• _WHAT IS NEEDED_: Which lines in the entries below contain the string "agent"? Show each of them in full.

• _AVAILABLE DATA_:
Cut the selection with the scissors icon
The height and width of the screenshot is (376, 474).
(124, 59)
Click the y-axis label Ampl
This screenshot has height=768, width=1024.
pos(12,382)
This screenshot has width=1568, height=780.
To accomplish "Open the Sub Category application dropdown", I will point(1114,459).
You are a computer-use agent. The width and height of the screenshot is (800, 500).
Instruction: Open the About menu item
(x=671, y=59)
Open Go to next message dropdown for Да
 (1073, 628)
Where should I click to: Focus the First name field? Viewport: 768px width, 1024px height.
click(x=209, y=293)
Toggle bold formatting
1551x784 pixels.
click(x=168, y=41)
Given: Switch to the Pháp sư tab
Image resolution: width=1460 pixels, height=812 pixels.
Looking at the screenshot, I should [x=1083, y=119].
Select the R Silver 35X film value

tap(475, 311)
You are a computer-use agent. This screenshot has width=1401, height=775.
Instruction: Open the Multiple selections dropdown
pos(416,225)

• _EXPECTED OUTPUT_:
You are a computer-use agent. The width and height of the screenshot is (800, 500).
You are a computer-use agent. This screenshot has width=1401, height=775.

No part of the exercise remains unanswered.